5 of 6 people found the following review helpful:
1.0 out of 5 stars
Outdated, egocentric, even if he didn't mean to be,
By A Customer
This review is from: As the Cock Crows: Reflections of a Medical Missionary to Haiti (Paperback)
If you are interested in Haiti, specifically in medical missionary work, please read "The Neglected and Abused" by Bentivegna, or "Song of Haiti" by Barry Paris. They are wonderful.If you are interested in Haiti on a broader historical or cultural basis, please read "Written in Blood" by Robert Debs and "The Rainy Season" by Amy Wilentz. I am sure there are others, but at least I can vouch for these two. I admire that Nelson worked in Haiti, but the book just does not reflect what it should if you want to know about Haiti, its people, its conditions, and its wonder.
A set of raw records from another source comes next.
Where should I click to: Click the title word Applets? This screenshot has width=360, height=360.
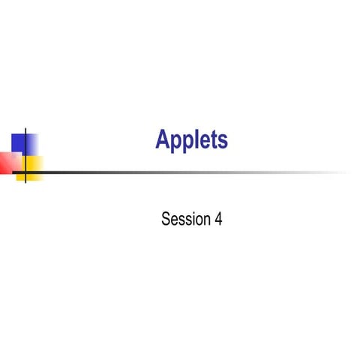click(x=192, y=140)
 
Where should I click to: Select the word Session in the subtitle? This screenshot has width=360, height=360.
click(x=182, y=220)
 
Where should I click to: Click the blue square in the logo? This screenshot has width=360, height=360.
click(x=22, y=142)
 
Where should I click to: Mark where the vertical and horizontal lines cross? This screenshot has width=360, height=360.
click(x=26, y=172)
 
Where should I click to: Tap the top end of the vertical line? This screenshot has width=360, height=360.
click(x=26, y=129)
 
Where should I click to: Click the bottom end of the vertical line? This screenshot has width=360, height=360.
click(x=26, y=182)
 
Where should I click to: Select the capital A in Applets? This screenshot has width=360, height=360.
click(x=163, y=140)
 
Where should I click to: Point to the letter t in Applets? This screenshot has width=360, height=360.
click(x=213, y=140)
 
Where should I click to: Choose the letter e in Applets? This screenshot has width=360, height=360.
click(x=204, y=142)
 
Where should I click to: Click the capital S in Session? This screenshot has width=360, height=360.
click(x=166, y=220)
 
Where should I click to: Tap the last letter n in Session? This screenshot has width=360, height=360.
click(x=205, y=221)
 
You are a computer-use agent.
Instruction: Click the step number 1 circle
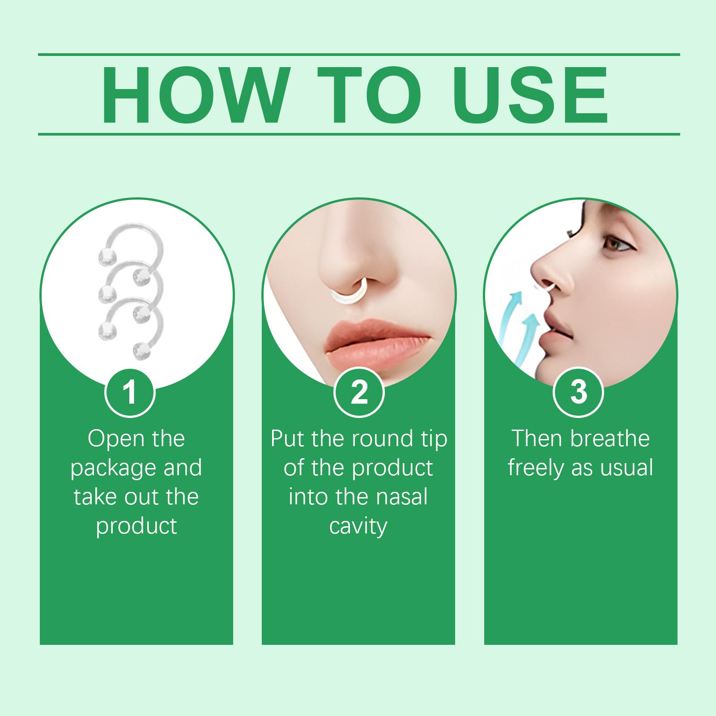(x=130, y=392)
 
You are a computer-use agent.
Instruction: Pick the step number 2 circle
(x=359, y=392)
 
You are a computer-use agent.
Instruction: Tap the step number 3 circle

Nelson spends too much time on his personal travel problems (about 1/3 of the book it seems) and other negatives, not nearly enough on either his missionary work or medical work, and when he does there is just no substance or development of topic. What were the reasons behind the bad roads? The poverty? Anything else medically or culturally he dealt with? Few of these are addressed, so the book reads like I did this, or this happened, with no illumination as to the whys of the situations he experienced. I read this book to learn anything I could to apply to work a group of us do every year in Haiti and felt that I came up empty. Nelson wrote a book of his experiences and opinions, but by golly, he could have spent SOME time on those people he went to serve, and surely he could have been less condescending and more understanding of the conditions and culture.